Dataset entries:
*-*-*

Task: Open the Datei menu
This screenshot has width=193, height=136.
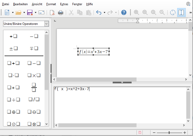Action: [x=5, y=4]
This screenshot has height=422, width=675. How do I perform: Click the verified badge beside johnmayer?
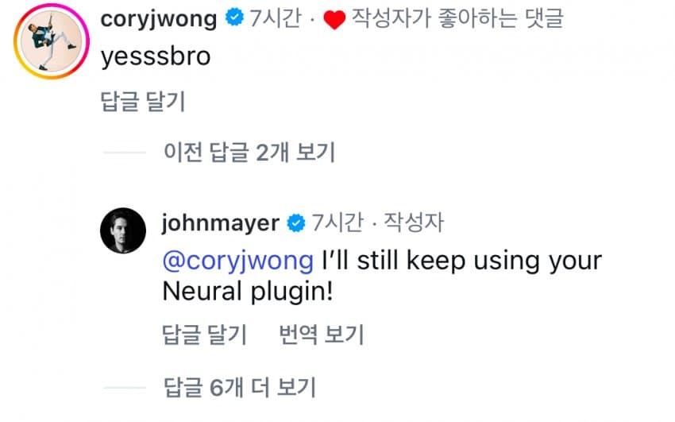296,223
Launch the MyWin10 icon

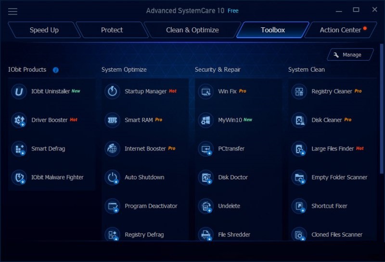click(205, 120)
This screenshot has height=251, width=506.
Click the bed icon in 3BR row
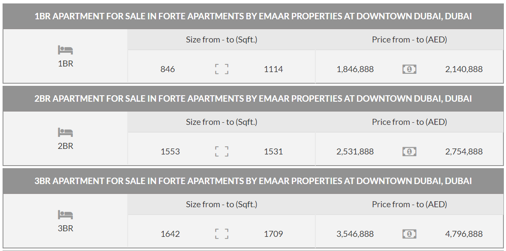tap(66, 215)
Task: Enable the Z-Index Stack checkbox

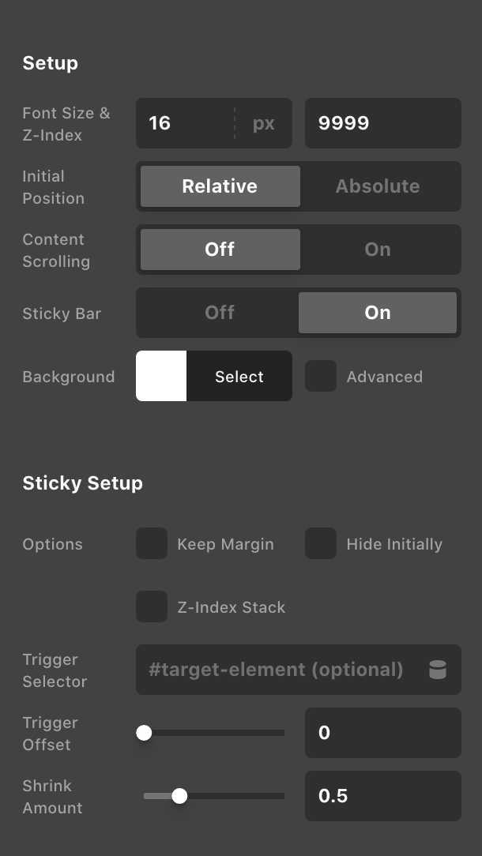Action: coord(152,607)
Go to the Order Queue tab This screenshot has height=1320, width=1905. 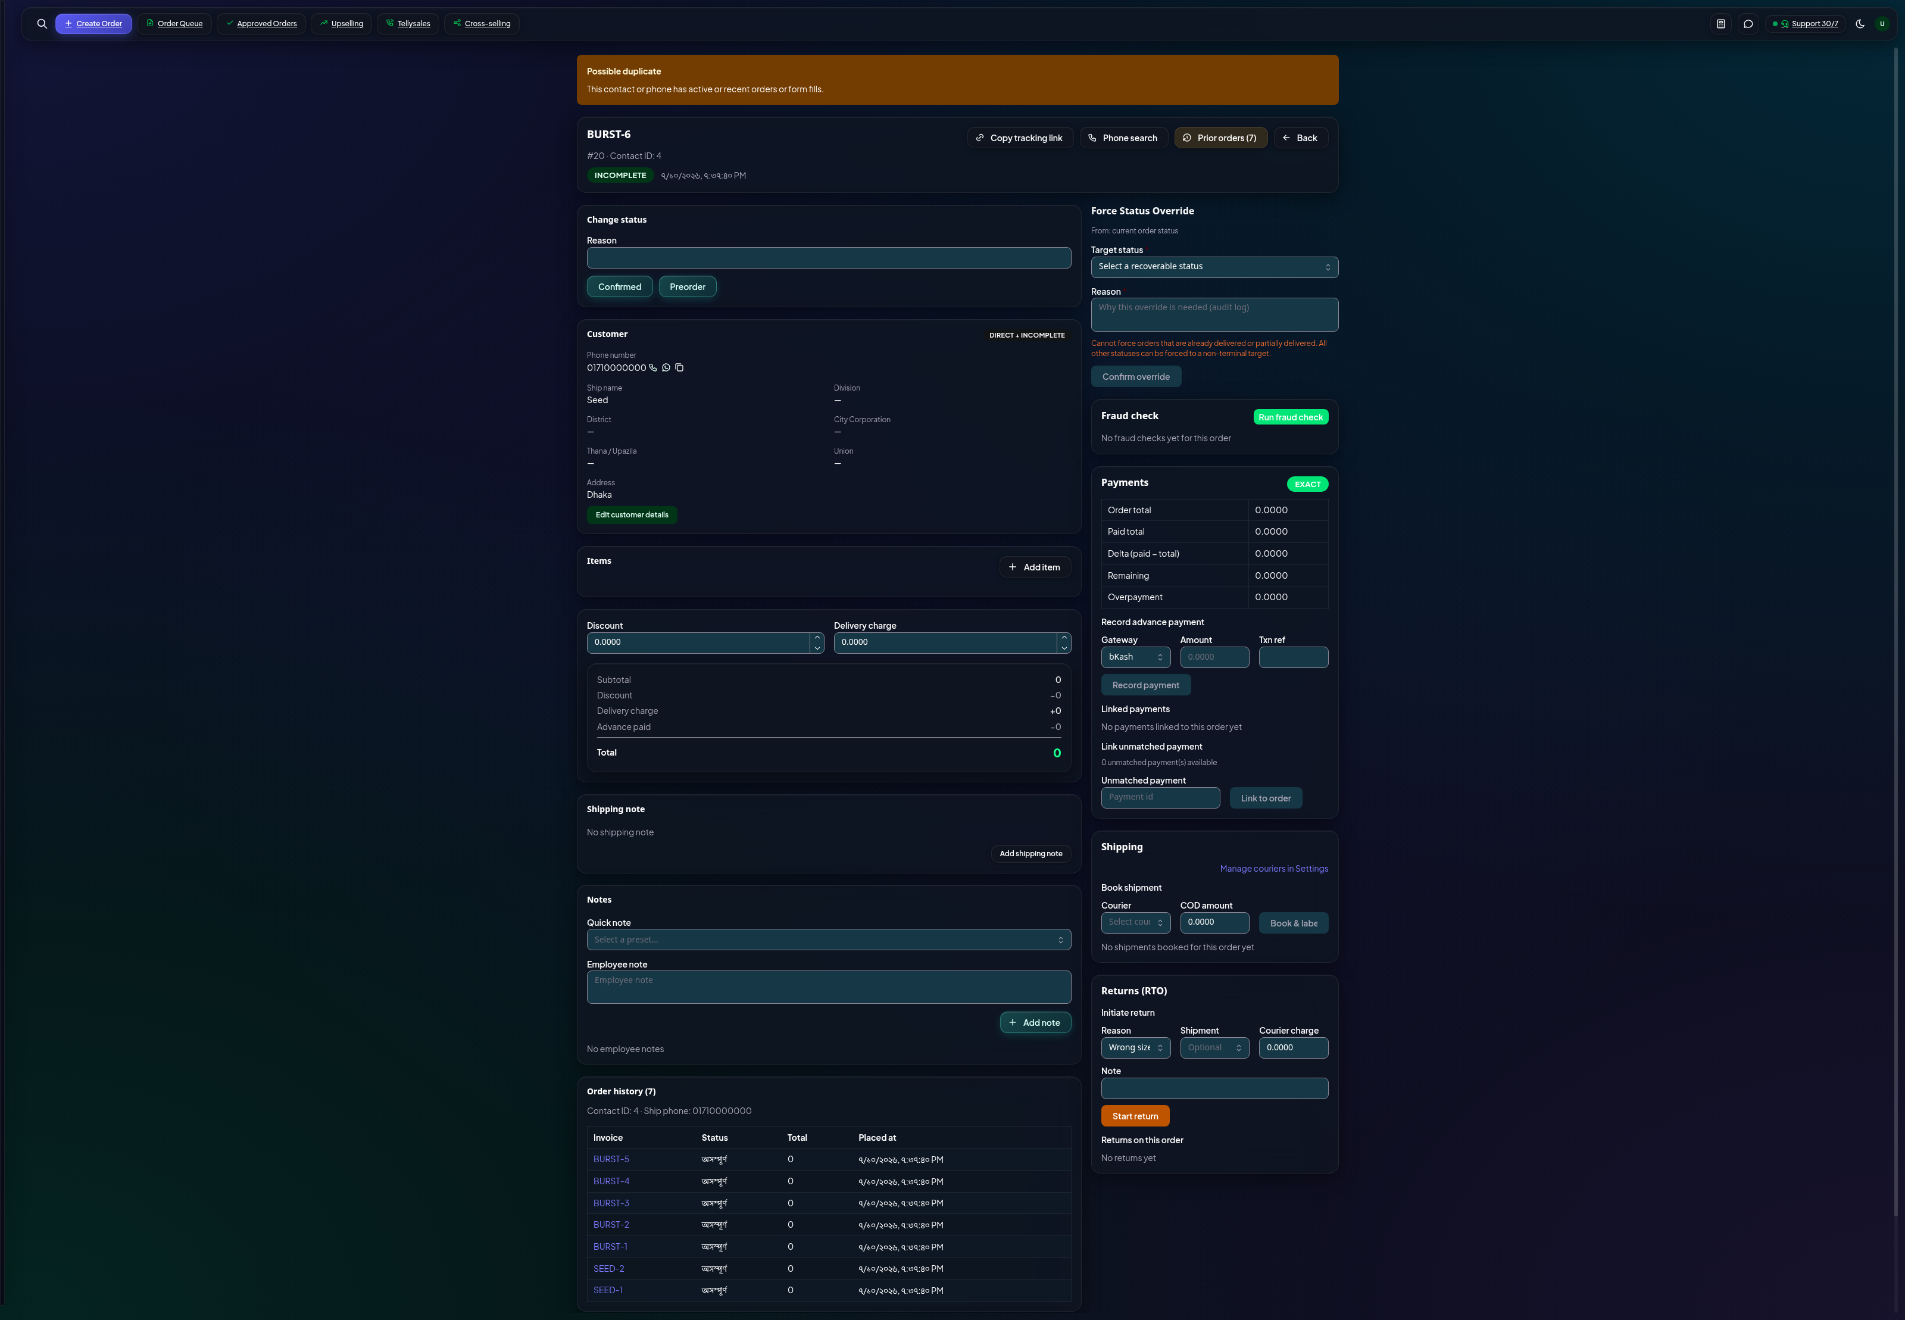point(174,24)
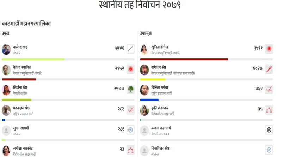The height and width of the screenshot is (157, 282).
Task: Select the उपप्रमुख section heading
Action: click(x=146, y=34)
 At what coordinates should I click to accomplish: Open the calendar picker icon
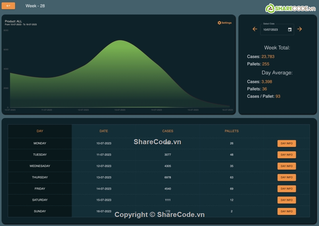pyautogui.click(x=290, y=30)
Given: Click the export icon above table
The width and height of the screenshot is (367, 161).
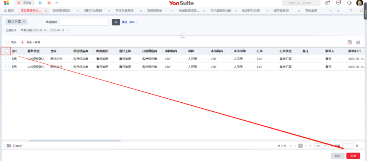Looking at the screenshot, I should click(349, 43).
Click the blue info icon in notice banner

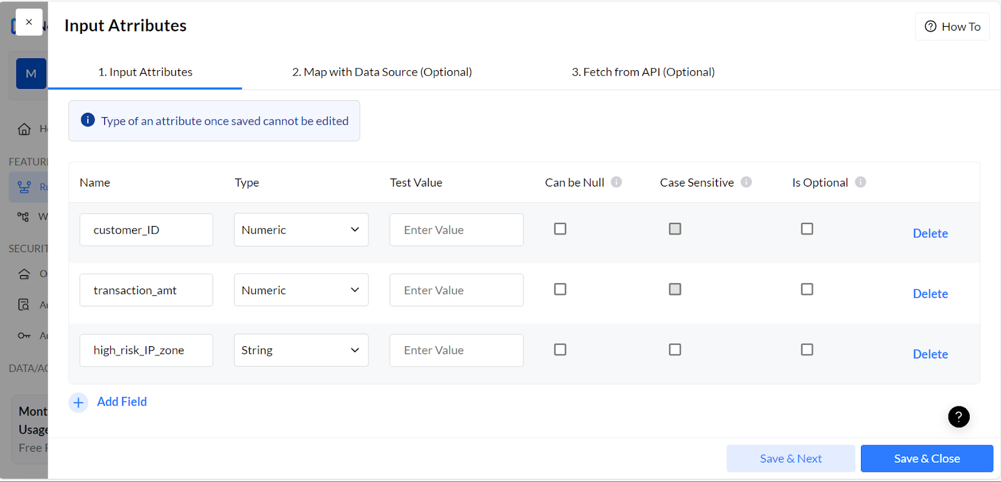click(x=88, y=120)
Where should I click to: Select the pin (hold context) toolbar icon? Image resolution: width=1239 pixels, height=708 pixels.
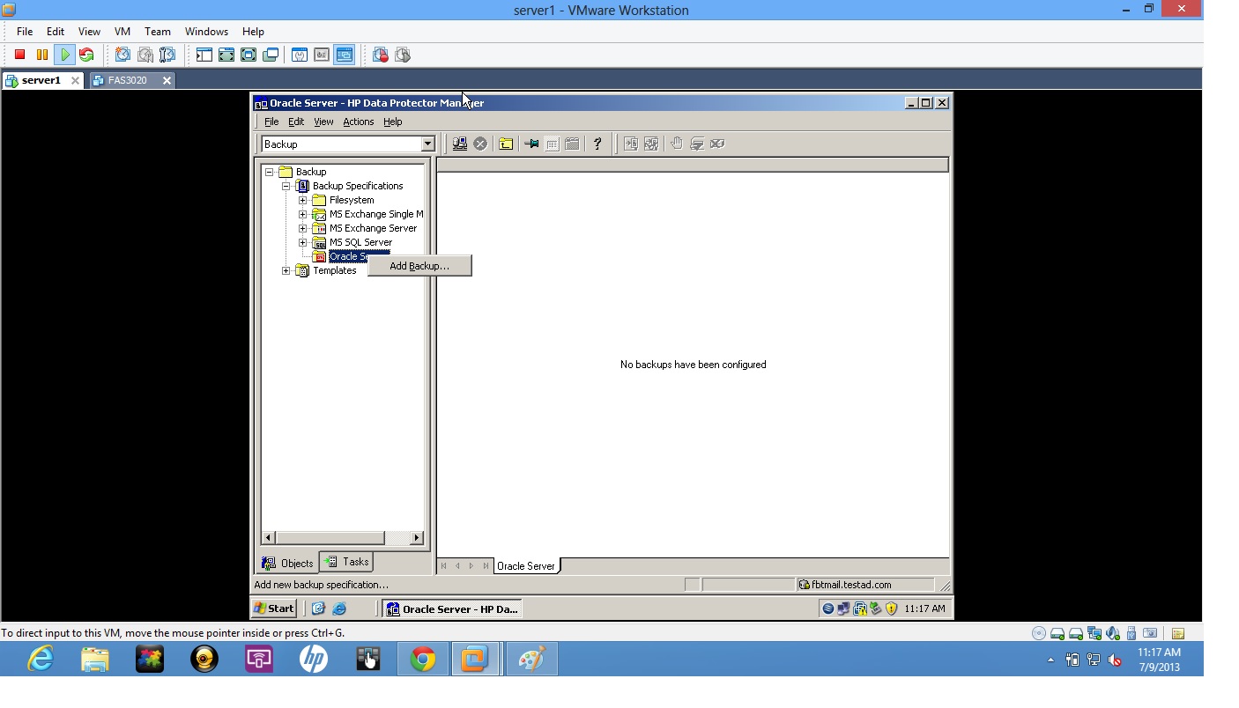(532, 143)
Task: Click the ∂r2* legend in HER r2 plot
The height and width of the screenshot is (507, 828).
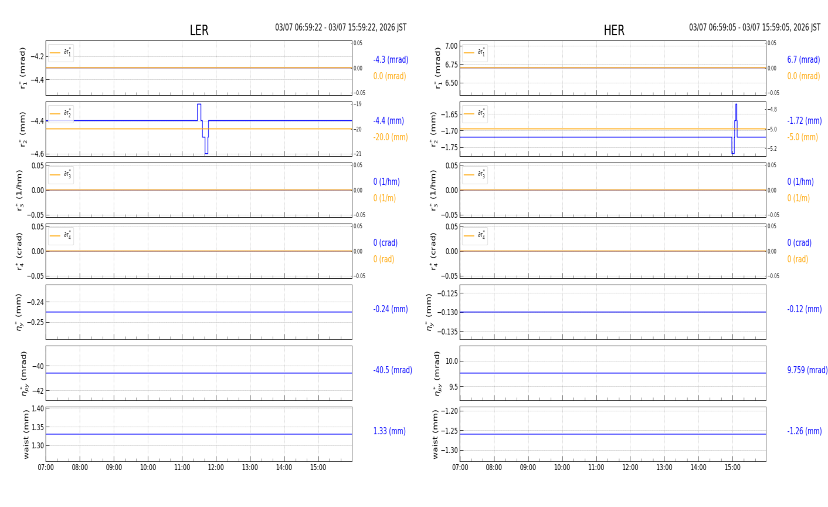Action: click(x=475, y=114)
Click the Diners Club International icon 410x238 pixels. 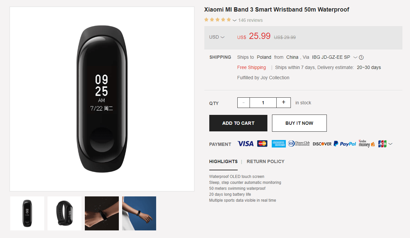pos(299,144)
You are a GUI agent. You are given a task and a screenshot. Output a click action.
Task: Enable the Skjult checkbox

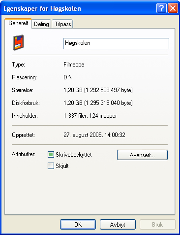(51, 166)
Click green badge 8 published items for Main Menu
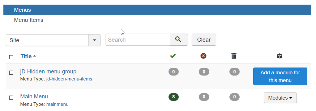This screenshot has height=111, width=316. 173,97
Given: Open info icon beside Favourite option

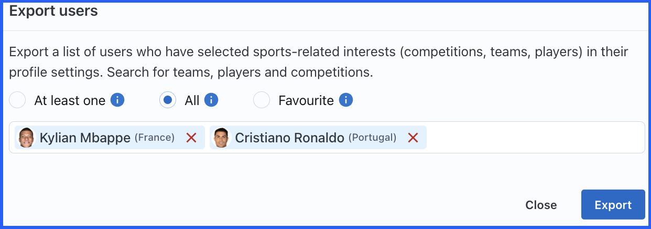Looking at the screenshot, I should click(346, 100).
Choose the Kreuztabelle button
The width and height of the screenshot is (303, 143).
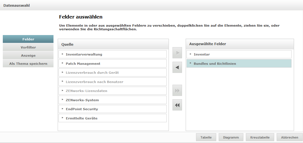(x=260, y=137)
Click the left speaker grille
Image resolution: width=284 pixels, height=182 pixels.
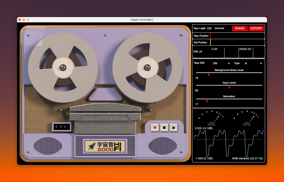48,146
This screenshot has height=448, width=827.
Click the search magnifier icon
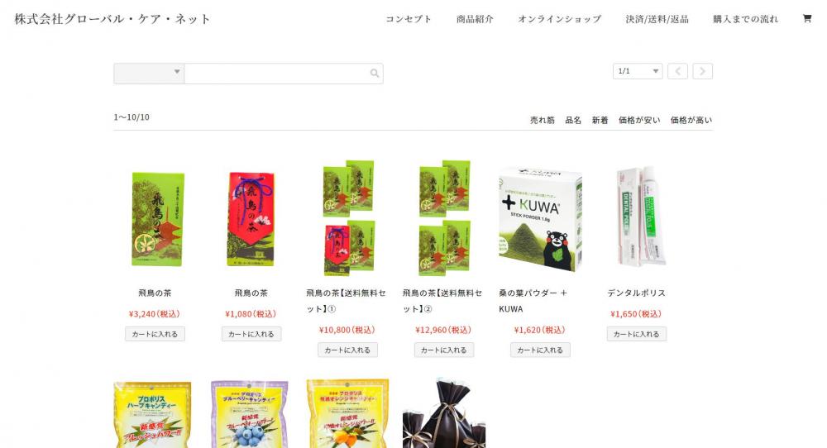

*-*-*

What you are asked to do — Both the line containing "The width and height of the screenshot is (303, 143)." and the last line of the records above belong in the exact copy, along with every line between them; pictures do not.

Written solution —
The width and height of the screenshot is (303, 143).
(x=260, y=137)
Click the left speaker grille
Image resolution: width=284 pixels, height=182 pixels.
48,146
This screenshot has height=448, width=827.
Click the search magnifier icon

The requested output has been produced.